Il testo critico di Claudio Franchi inserito nel catalogo esprime perfettamente ciò che ho voluto raccontare.
Visioni in margine
L'opera di Eleonora Battaggia è tutta basata sulla lettura del
"margine". Il margine di Eleonora è la visione di uno spazio
percepito dalla condizione privilegiata dell'esterno delle cose. Essere
al margine significa collocarsi nel contorno, sul bordo, quindi
con il sufficiente e critico distacco di chi aspira a nutrirsi della conoscenza
senza essere necessariamente al centro dell'attenzione. Così, Eleonora
ritrova il valore dei materiali posti al margine dalla produzione
industriale reinventandoli, si muove sul crinale di un pensiero posto al margine
della natura riscrivendone gli esiti con la propria personale prospettiva, usa
il linguaggio di un mezzo che appartiene al corpo ponendosi al margine
tra gioiello, bijou e libera espressività.

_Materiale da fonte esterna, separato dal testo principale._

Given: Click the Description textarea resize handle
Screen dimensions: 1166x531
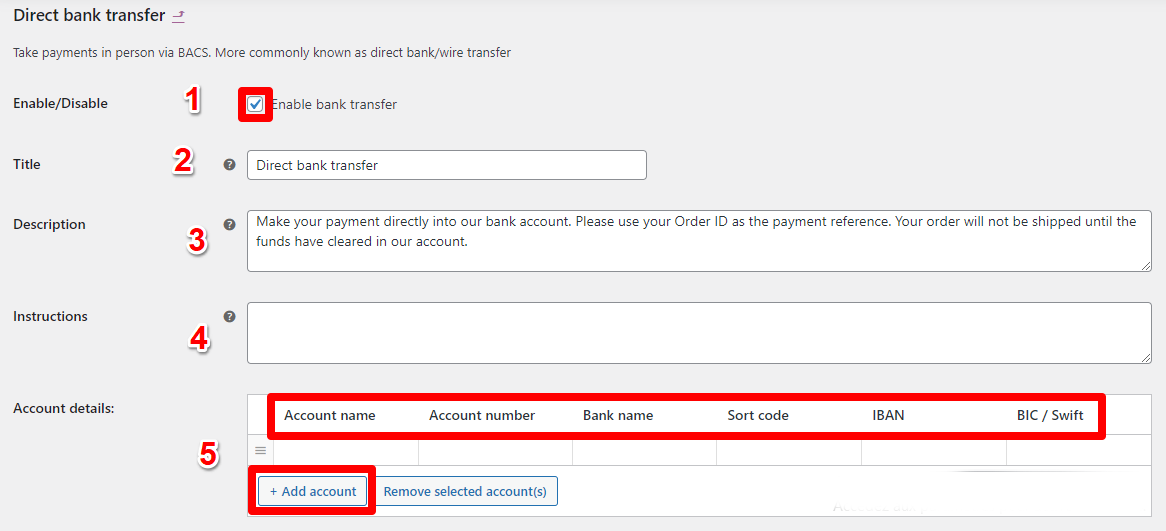Looking at the screenshot, I should (1146, 265).

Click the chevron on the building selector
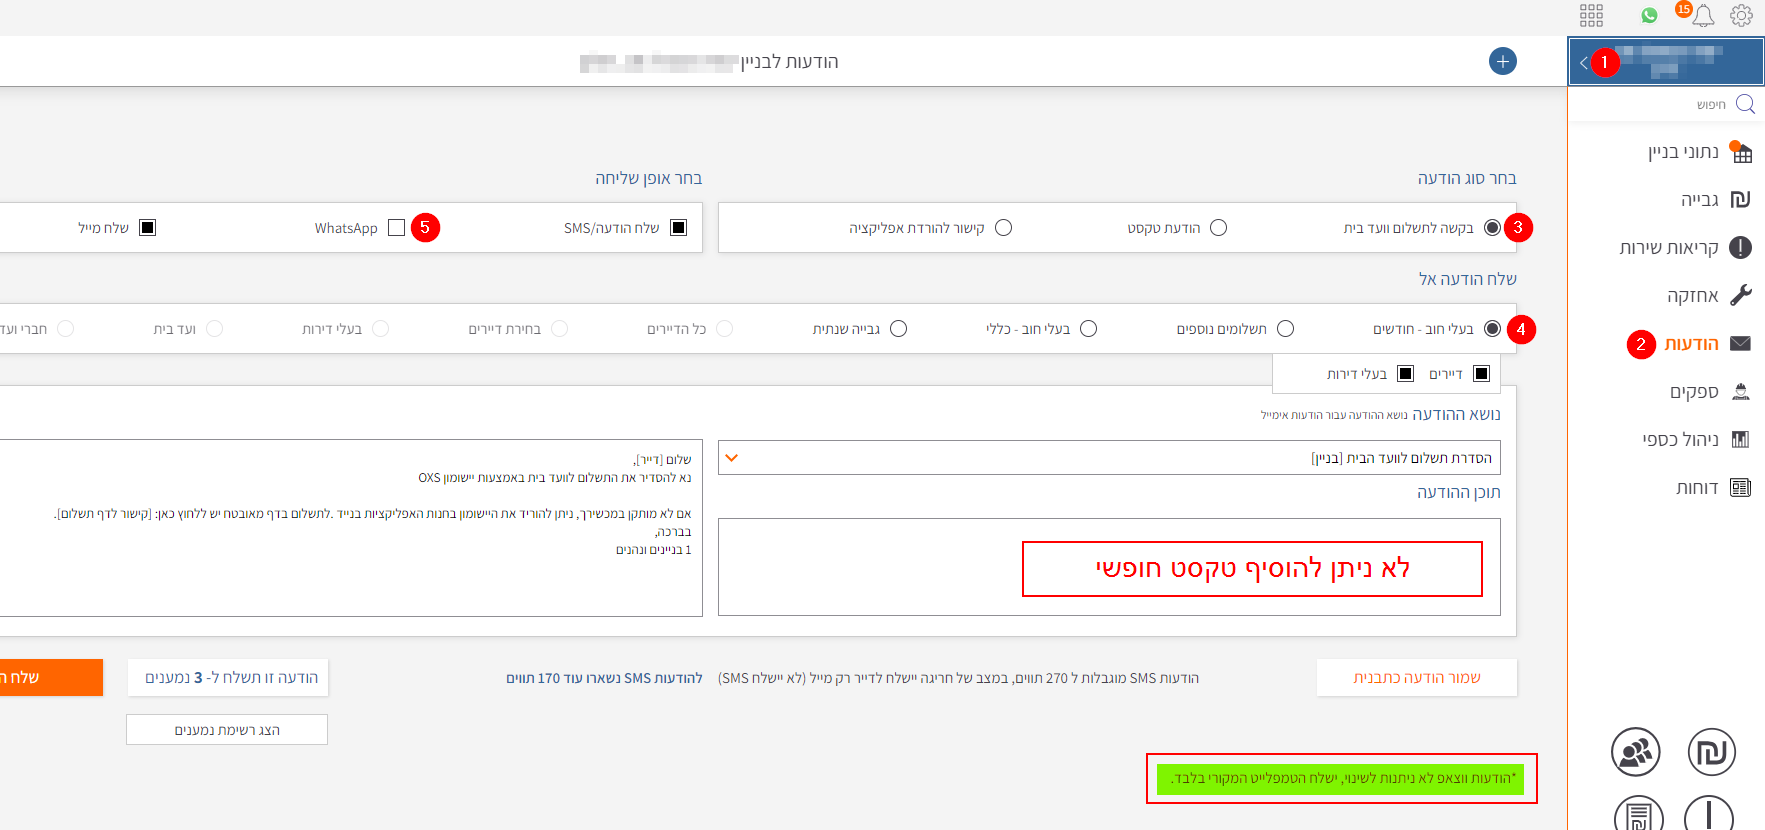click(x=1583, y=62)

In sunto il margine di Eleonora è il luogo di una semantica
libera ma fortemente evocativa, stimolo del lavorio dell'immaginazione mirato a
restituire il senso più profondo delle emozioni, per poi affidarlo alla materia
arricchita di significati.
Nello stimolo più profondo che l’autrice dedica al suo viaggio
nelle emozioni la materia scelta
rafforza il senso e il valore della coscienza, quasi invitando a servirsi di
quest’ultima per giungere ad una
opportuna riflessione. E’ cosi che Eleonora ci prende idealmente per mano per
condurci nel viaggio delle sue visioni. I tessuti, le stoffe, i rami di
potatura recuperati con solerte attenzione e studiatamente ritagliati,
diventano viaggi di una sofferenza sottile che invita a cogliere il senso di
una natura raccontata con l’urlo silenzioso di chi difende il diritto di quella
natura ad esistere. Oppure, nel tentativo di riscriverne la storia, accudisce i
frutti del creato con la grazia di una sensibilità al femminile, metafora del rapporto
tra la madre terra e i figli, in una visione antica che non ha ancora
conosciuto la terribile attitudine della
civiltà incivile dell’uomo contemporaneo all’attitudine del distruggere.

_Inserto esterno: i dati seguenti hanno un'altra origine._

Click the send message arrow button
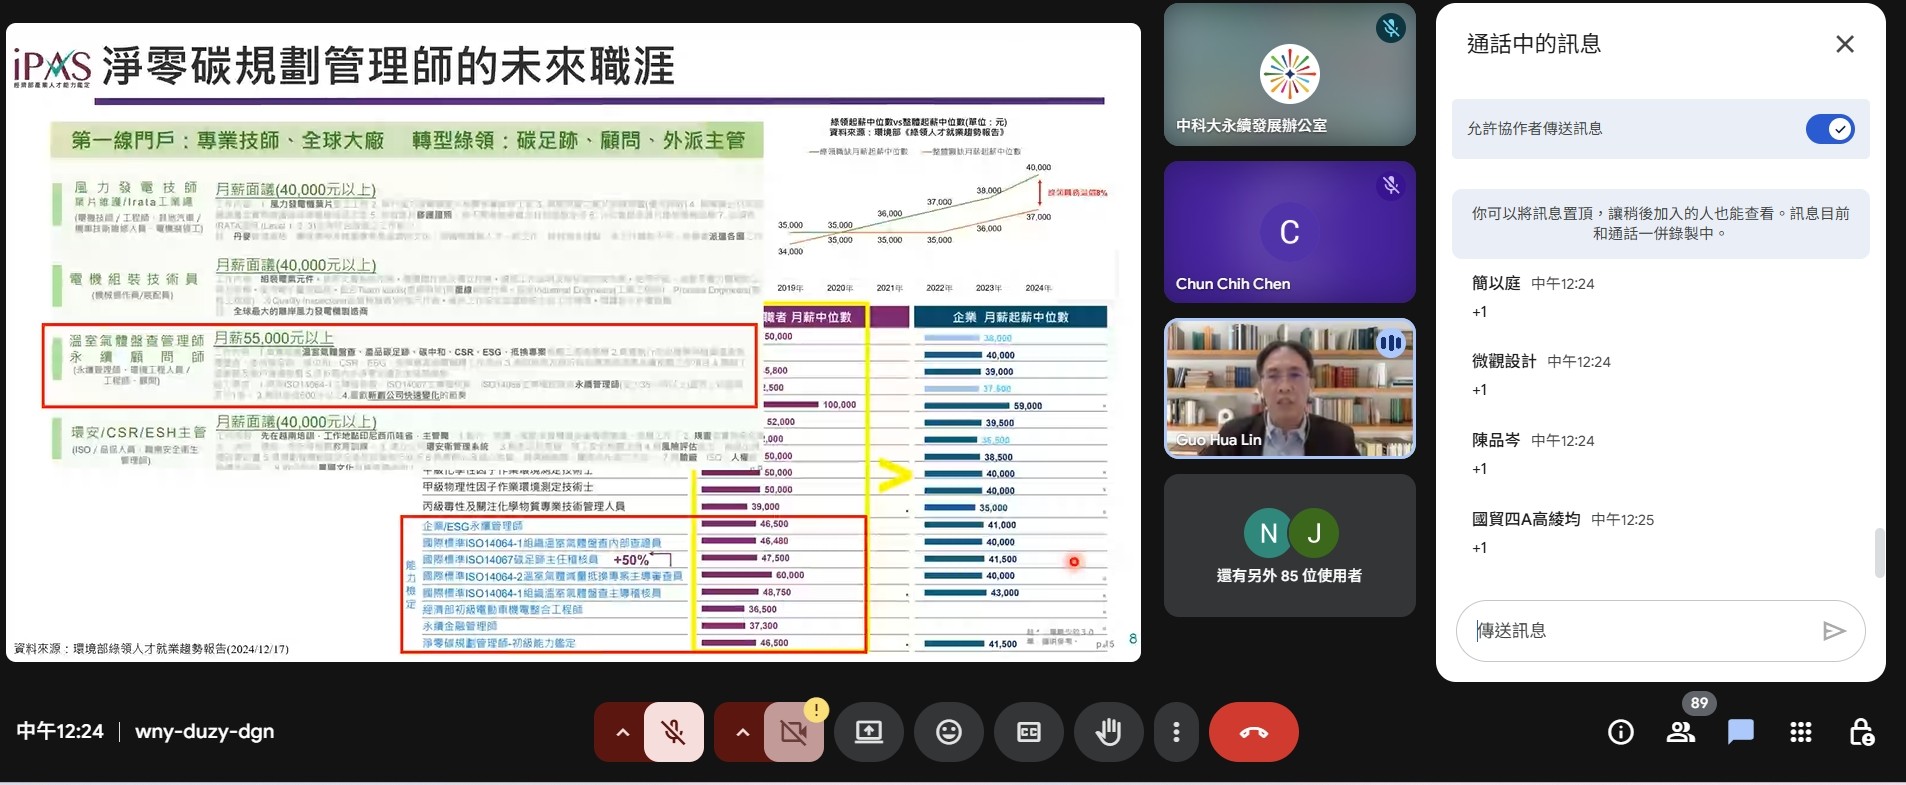1906x785 pixels. [1833, 630]
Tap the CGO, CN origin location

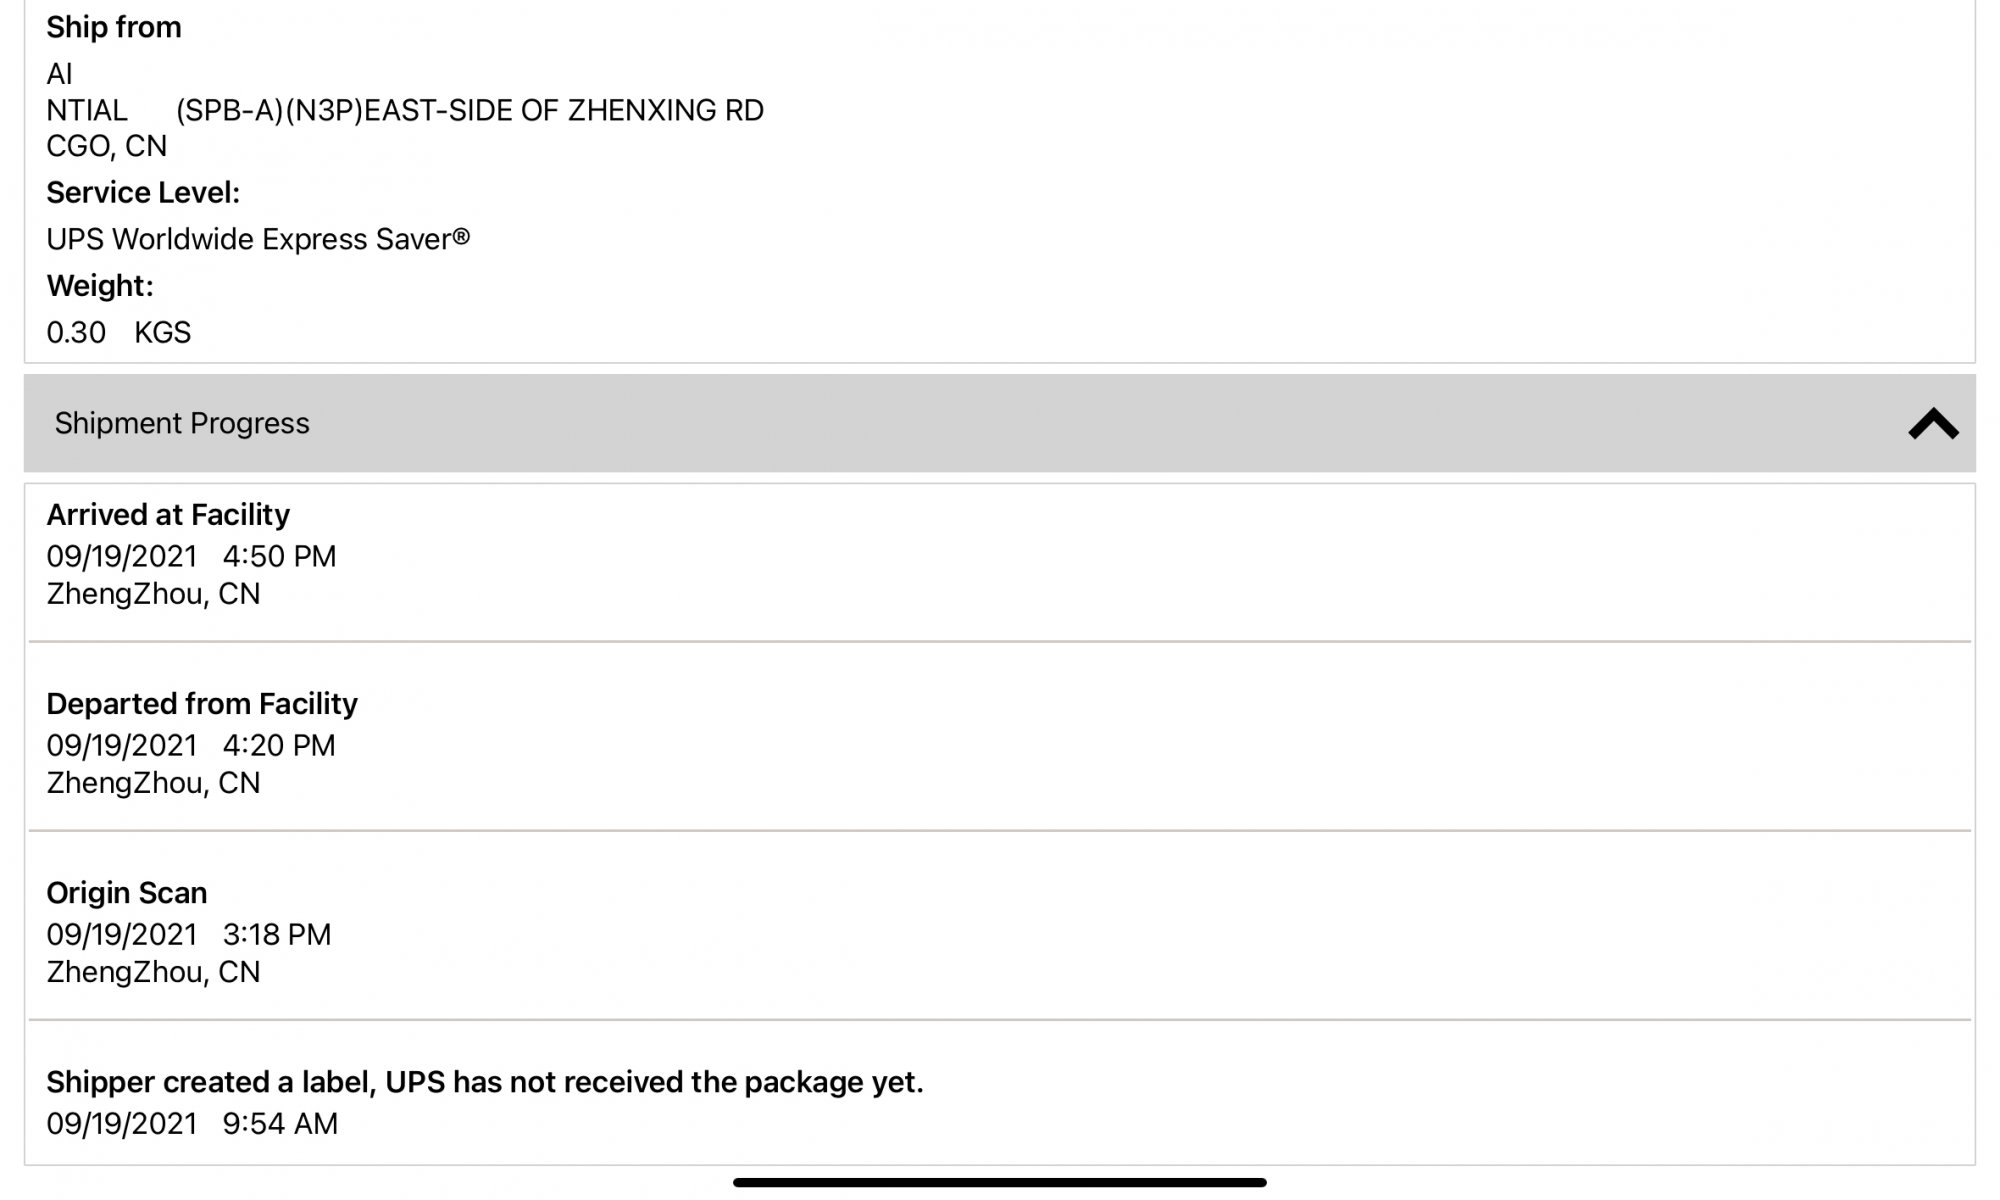pos(106,146)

L’operare di Eleonora è pari al controllo critico di un
osservatore che non si accontenta di guardare al mondo con gli occhi della
superficie. Per meglio sviluppare la propria posizione riflessiva si serve di
una lettura del mondo che non può essere censurata dal potere, tanto da muoversi nel terreno impervio del
linguaggio di denuncia, raccontando il processo della natura e dell’opera, ma
al contempo esprimendo tanto il suo entusiastico inno alla vita quanto il
proprio dissenso nei confronti di chi la natura la calpesta senza riguardo
alcuno. Così l’opera diviene prima metafora del racconto della nascita, quando
Eleonora affida ad alcuni avanzi di filato e a frammenti di plastica di riuso
il compito di rappresentare Infiniti organismi minuscoli (che) hanno liberato ossigeno e la vita complessa si è sviluppata…. ,
soffermandosi quindi sull’insensatezza dell’essere umano, capace di trasformare
la bellezza in discarica. Per poi compiere, al fine, il rito della rinascita,
quale auspicio sereno e positivo nei confronti della vita che per quanto
calpestata, sradicata o torturata, possiede l’inestinguibile capacità di
rigenerarsi, se solo si sanno coltivare la speranza e l’attesa.

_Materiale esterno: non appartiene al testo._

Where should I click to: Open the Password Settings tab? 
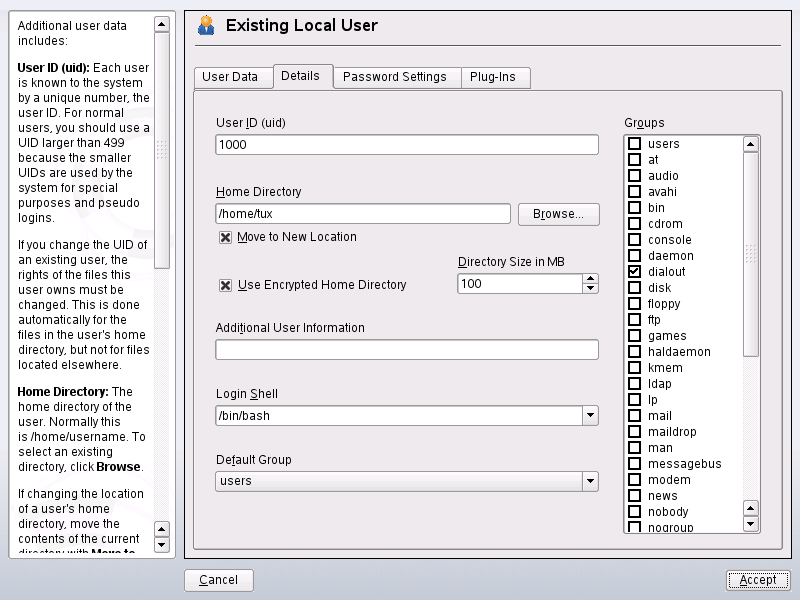click(x=395, y=77)
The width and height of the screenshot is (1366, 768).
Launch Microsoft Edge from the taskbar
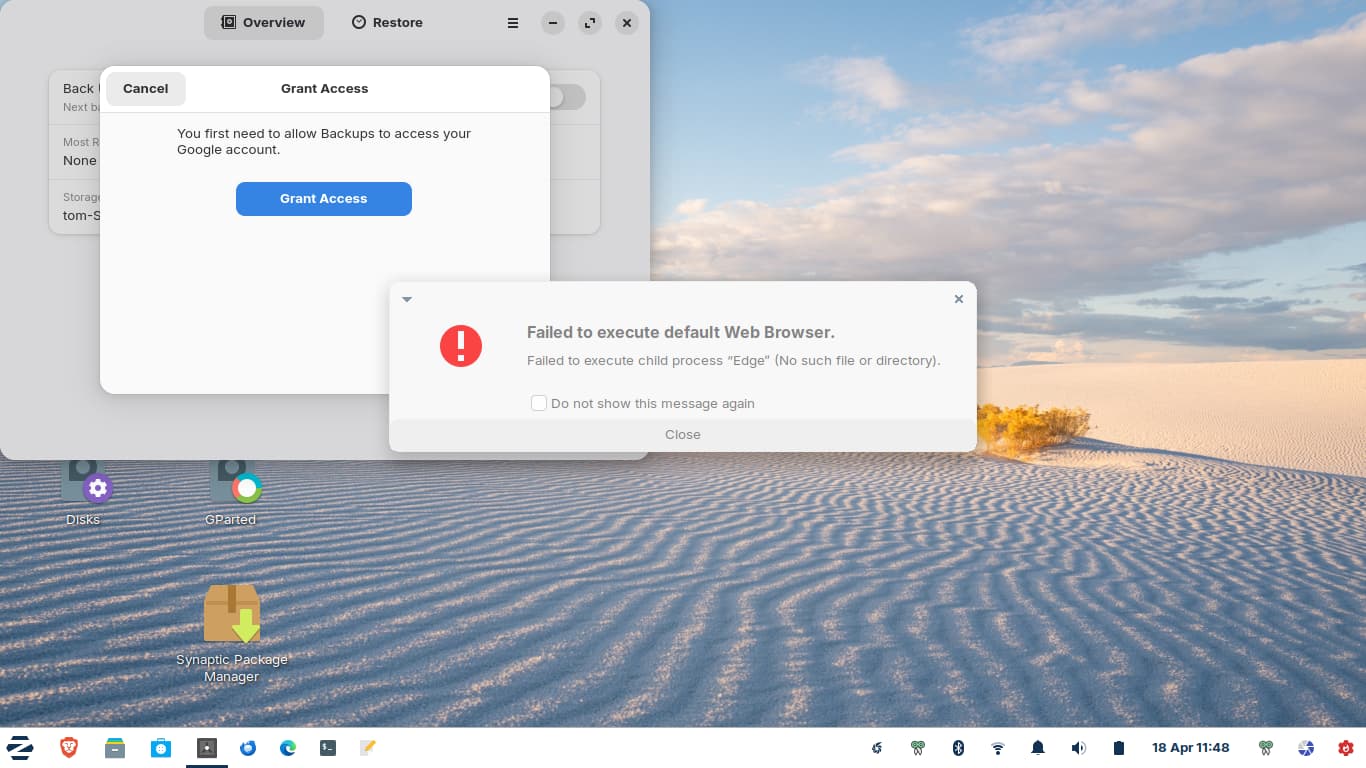287,747
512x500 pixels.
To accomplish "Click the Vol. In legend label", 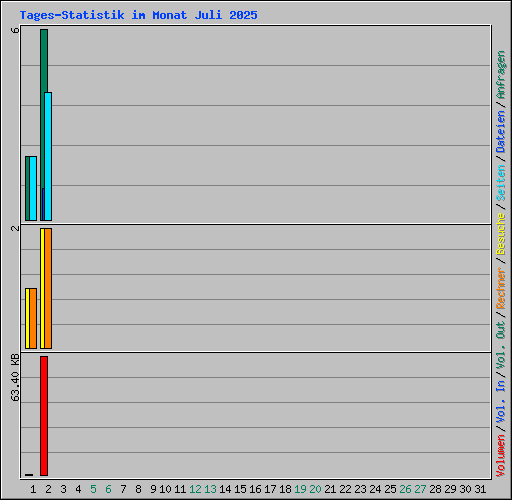I will click(501, 402).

L’azione metaforica del complesso e affascinante percorso di
Eleonora si poggia sulla rappresentazione quasi iconografica, azione che
richiede prontezza, frontalità e decisione. Tanto è vero che l’autrice non ha
riguardo alcuno quando vuole trascinarci nel dramma di una fauna marina
imprigionata dall’ostile azione dell’uomo. Quella rete che imprigiona la vita
di mute presenze, alle quali saremmo tentati di dare voce, sprigiona sentimenti
contrastanti quali la perdita, il tentativo di sopravvivere al dolore. Ma nel
racconto di Silenziose urla si legge
un barlume di rinascita: poiché dalla vita perduta si rigenera nuova vita e la
rete bianca, quasi diafana e sterile, stempera il senso del dramma, rievocando
un senso di candore primigenio, ancora incorrotto dalla violenza dell’uomo,
tanto da trasformarsi in visione di speranza.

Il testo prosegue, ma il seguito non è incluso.